» **YOUR OBJECTIVE**
Every entry is to be returned unchanged, and no picture is to be included.

» **GIVEN ENTRIES**
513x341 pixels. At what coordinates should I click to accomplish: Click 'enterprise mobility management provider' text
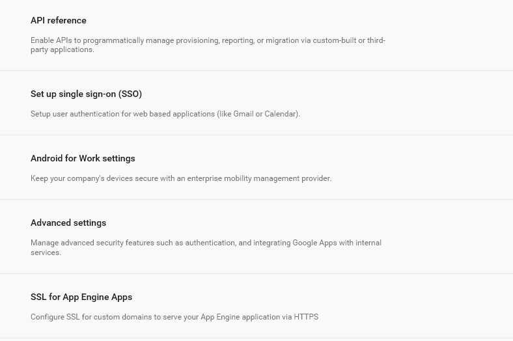coord(277,178)
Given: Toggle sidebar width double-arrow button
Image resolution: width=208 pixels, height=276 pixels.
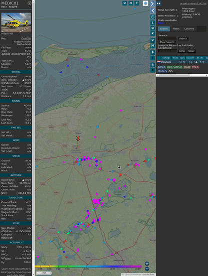Looking at the screenshot, I should (159, 3).
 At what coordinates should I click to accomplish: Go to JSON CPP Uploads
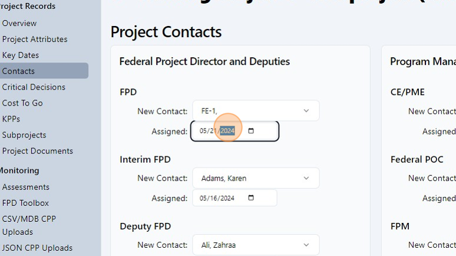37,248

» **ANSWER**
513x341 pixels. At what coordinates should I click to accomplish: Click 'enterprise mobility management provider' text
coord(277,178)
Given: Toggle sidebar width double-arrow button
Image resolution: width=208 pixels, height=276 pixels.
Looking at the screenshot, I should (159, 3).
 At what coordinates should I click to accomplish: Go to JSON CPP Uploads
37,248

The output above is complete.